Microeletrodos Intracortical (IME) são eletrodos invasivos que fornecem um meio de interligar diretamente entre dispositivos externos e as populações neuronais dentro do córtex cerebral1,2. Esta tecnologia é uma ferramenta inestimável para o registro de potenciais de ação neural para melhorar a capacidade dos cientistas de explorar a função neuronal, avançar a compreensão de doenças neurológicas e desenvolver terapias potenciais. O microeletrodo Intracortical, usado como parte dos sistemas brain machine interface (IMC), permite o registro de potenciais de ação de um indivíduo ou pequenos grupos de neurônios para detectar intenções motoras que podem ser usadas para produzir saídas funcionais3. Na verdade, os sistemas de IMC têm sido usados com sucesso para fins protéticos e terapêuticos, como o controle do ritmo sensório-motor adquirido para operar um cursor de computador em pacientes com esclerose lateral amiotrófica (ELA)4 e lesões na medula espinhal5 e restaurar o movimento em pessoas que sofrem de telegia crônica6.

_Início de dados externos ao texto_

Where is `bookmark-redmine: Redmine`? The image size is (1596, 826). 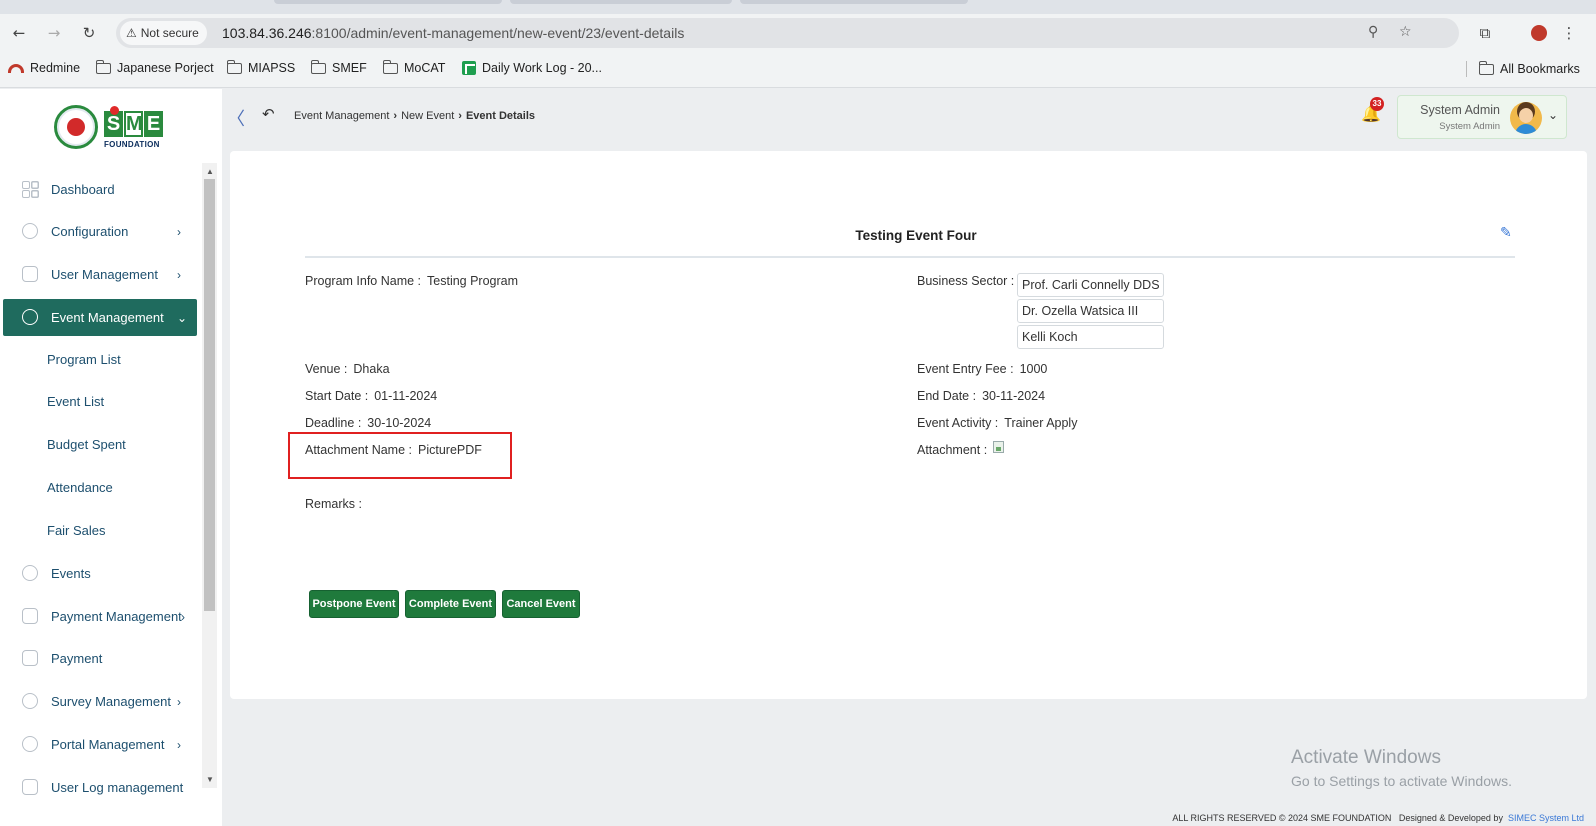
bookmark-redmine: Redmine is located at coordinates (44, 68). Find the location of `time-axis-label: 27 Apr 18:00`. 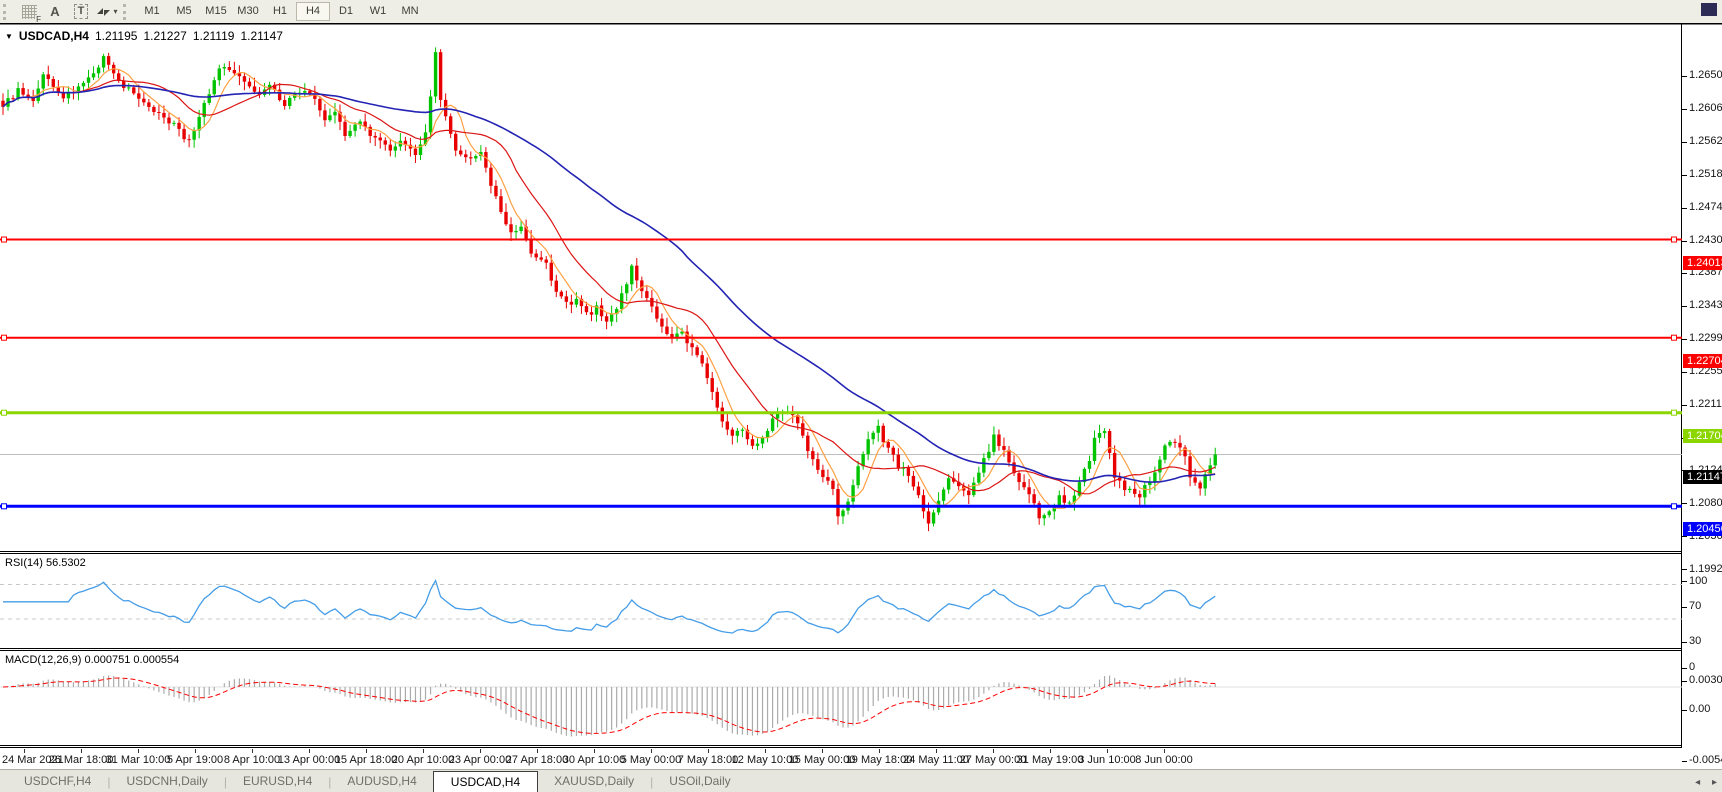

time-axis-label: 27 Apr 18:00 is located at coordinates (537, 760).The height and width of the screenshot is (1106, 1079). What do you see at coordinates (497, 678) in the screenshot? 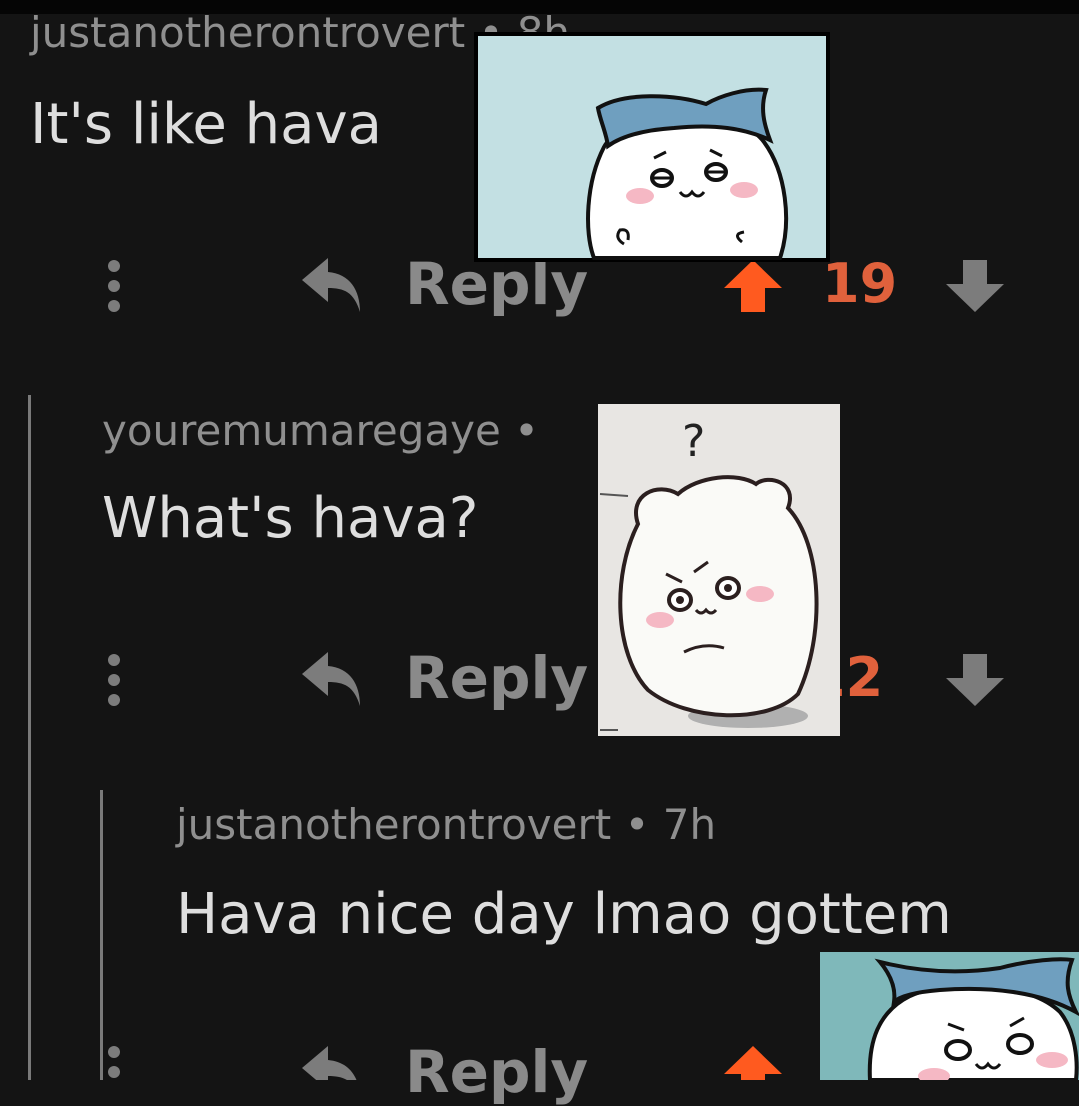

Infelizmente, imes muitas vezes não conseguem gravar de forma consistente ao longo do tempo devido a vários modos de falha que incluem mecânicos, biológicos e materiais fatores7,8. Acredita-se que a resposta neuroinflamatória que ocorre após a implantação do eletrodo seja um desafio considerável que contribui para a falha do eletrodo9,10,11,12,13, 14. A resposta neuroinflamatória é iniciada durante a inserção inicial do IME que corta a barreira cerebral do sangue, danifica o parenchyma cerebral local e interrompe as redes gliais e neuronais15,16. Esta resposta aguda é caracterizada pela ativação de células gliais (microglia/macrófagos e astrócitos), que liberam moléculas pró-inflamatórias e neurotóxicas ao redor do local do implante17,18,19,20. A ativação crônica das células gliais resulta em uma reação corporal estrangeira caracterizada pela formaçãode uma cicatriz glial isolando o eletrodo do tecido cerebral saudável7,9,12,13, 17,21,22. Em última análise, dificultando a capacidade do eletrodo para registrar potenciais de ação neuronal, devido à barreira física entre o eletrodo e os neurônios e a degeneração e morte dos neurônios23,24,25.
O fracasso precoce dos microeletrodos intracortical trouxe pesquisas consideráveis no desenvolvimento de eletrodos de próxima geração, com ênfase em estratégias biomiméticas26,27,28,29,30. De particular interesse para o protocolo descrito aqui, é o uso da nano-arquitetura como uma classe de alterações de superfície biomimética para IMEs31. Estabeleceu-se que as superfícies que imitam a arquitetura do ambiente in vivo natural têm uma resposta biocompatível melhorada32,33,34,35,36. Assim, a hipótese que obrigando este protocolo é que a descontinuidade entre a arquitetura áspera do tecido cerebral e a arquitetura suave dos microeletrodos intracortical pode contribuir para a resposta neuroinflamatória e crônica do corpo estranho às IMEs implantadas (para uma revisão completa refere-se a Kim et al.31). Já mostramos anteriormente que a utilização de características nanoarquitetura semelhantes à arquitetura de matriz extracelular do cérebro reduz marcadores inflamatórios astrócitos de células cultivadas em substratos nano-arquiteturados, em comparação com superfícies de controle plano em modelos in vitro e ex vivo de neuroinflamação37,38. Além disso, mostramos que a aplicação da litografia de feixe de íons focados (FIB) para gravar nanoarquiteturas diretamente em sondas de silício resultou em um aumento significativo da viabilidade neuronal e menor expressão de genes pró-inflamatórios de animais implantados com as sondas de nanoarquitetura em comparação com o grupo de controle suave26. Portanto, o objetivo do protocolo apresentado aqui é descrever o uso da litografia fib para gravar nanoarquiteturas em dispositivos de microeletrodo intracortical fabricados. Este protocolo foi projetado para gravar características do tamanho de nanoarquitetura em superfícies de silício de hastes de microeletrodos intracortical utilizando processos automatizados e manuais. Estes métodos são descomplicados, reproduzíveis e certamente podem ser otimizados para vários materiais de dispositivos e tamanhos de recurso desejados.